Right now not really. Cockroach perf don't allow you do have a big dataset given the performances.

manigandham · on Feb 17, 2017

You are misunderstanding this article. This is not a benchmark, this is a test of how correct the database is with distributed transactions and data in the worst conditions possible. These are not real-world performance numbers in any sense.

sametmax · on Feb 17, 2017

You are misunderstanding these comments.

The problem is not just the performances, it's that distributing has a huge cost in term of servers and maintenance.

If you can write only 50 times a second, your data set won't get big enough to justify distributing it.

Put your millions of row in one server and be done with it. Cheaper, faster, easier.

There is a tendancy nowaway to make things distributed for the sake of it.

Distribution is a constraint, not a feature.

manigandham · on Feb 17, 2017

Why do you keep repeating 50 w/s when that's not an actual performance number? CDB will likely run with thousands of ops/sec per node.

Can you really not see why distributed databases are needed? High availability, (geo) replication, active/active, oversized data, concurrent users, and parallel queries are just a few of the reasons.

Distribution will always come with a cost, but the tradeoffs are for every application to make. We use a distributed SQL database and while it's faster than any single-node standard relational DB would be, speed isn't the reason we use it.

theptip · on Feb 16, 2017

Can you elaborate on this point please? My reading of the article and docs is that perf is expected to scale linearly with the number of nodes (and therefore with dataset size).

sametmax · on Feb 17, 2017

Let's say you get 50 writes / sec per node. You need what, 1000 nodes to get to the playing fields of Postgres, with a simpler and cheaper setup ? Right now it's really not competitive, unless they improve the performance 1000 times. It makes no sense to buy and administrate many more machines to get the power you can have with one machine on another, proven tech.

theptip · on Feb 18, 2017

> Let's say you get 50 writes / sec per node.

If the DB can only handle 50 ops/sec then the point you are making here is valid.
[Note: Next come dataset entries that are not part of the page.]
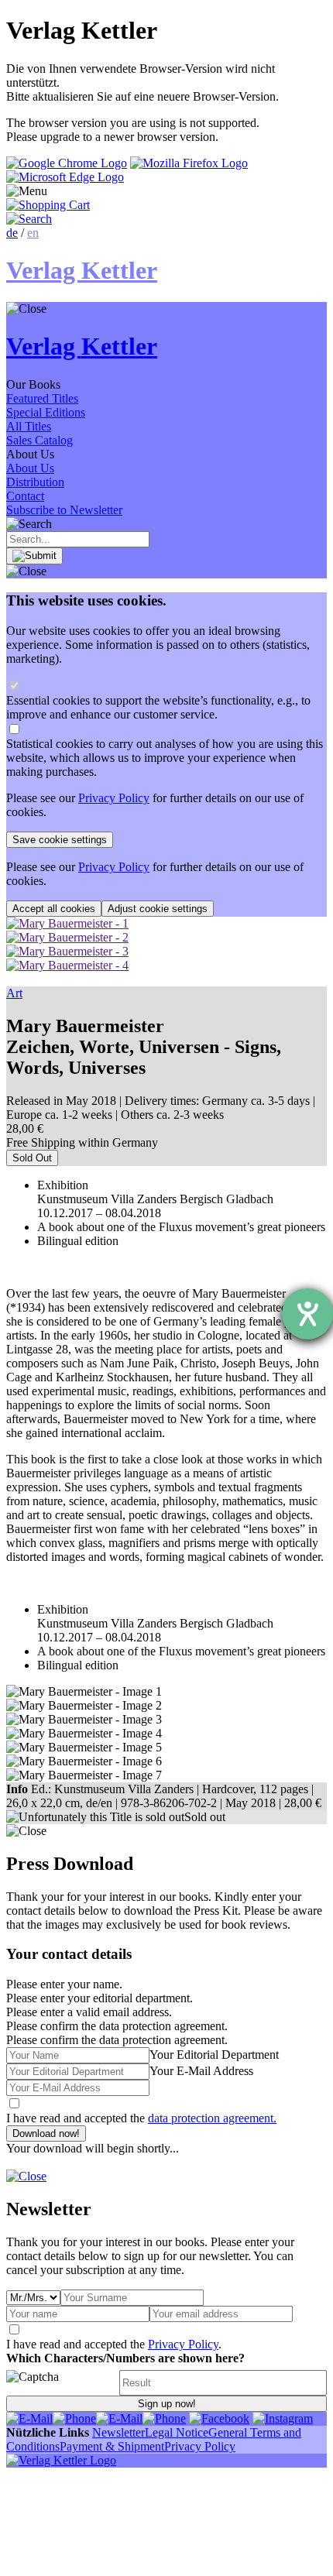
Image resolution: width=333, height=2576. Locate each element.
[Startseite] (61, 2460)
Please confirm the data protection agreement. (117, 2039)
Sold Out (32, 1158)
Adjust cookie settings (158, 908)
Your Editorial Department (214, 2054)
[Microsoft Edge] (65, 177)
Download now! (46, 2133)
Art (14, 993)
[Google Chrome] (66, 163)
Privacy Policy (113, 797)
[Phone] (74, 2418)
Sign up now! (167, 2404)
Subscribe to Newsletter (64, 509)
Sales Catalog (39, 440)
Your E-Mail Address (201, 2070)
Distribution (35, 482)
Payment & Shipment (112, 2446)
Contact (25, 496)
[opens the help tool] (307, 1313)
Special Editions (45, 412)
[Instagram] (282, 2418)
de (12, 232)
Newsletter (118, 2432)
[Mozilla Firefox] (189, 163)
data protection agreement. (212, 2118)
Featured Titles (42, 398)
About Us (30, 468)
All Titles (28, 426)
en (33, 232)
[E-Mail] (29, 2418)
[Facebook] (219, 2418)
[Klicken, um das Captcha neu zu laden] (60, 2383)
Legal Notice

But see https://news.ycombinator.com/item?id=13661349, that's a pathological worst-case number. You should find more accurate performance numbers for real-world workloads before making sweeping conclusions.

Your original comment was:

> Even if they manage to multiply this by 100 on the final release, it's still way weaker than a regular sql db

This is what my comment, and the sibling comments, are objecting to, and I don't think you've substantiated this claim. 100x perf is probably well in excess of 10k writes/sec/node, which is solid single-node performance (though you'd not run a one-node CockroachDB deployment). Even a 10x improvement would get the system to above 1k writes/sec/node, which would allow large clusters (O(100) nodes) to serve more data than a SQL instance could handle.

Obviously I'd prefer to be able to outperform a SQL instance on dataset size with 10 nodes, but for a large company, throwing 100 (or 1000) nodes at a business-critical dataset is not the end of the world.

threeseed · on Feb 16, 2017

This statement makes absolutely no sense.

Performance is very loosely correlated with dataset size and less so in most distributed NoSQL databases like CockroachDB.

sametmax · on Feb 17, 2017

At a given point in time yes, but to get this data set, you need to write it into the DB. Big datasets implies either you have been receiving data for very long of you did it quickly on a shorter period of time. It's usually the later. Which mean you need fast writes. 50 writes / sec is terrible, even more if to improve that you need to buy more servers while you 30 euros / months postgres instance can deal much more than that.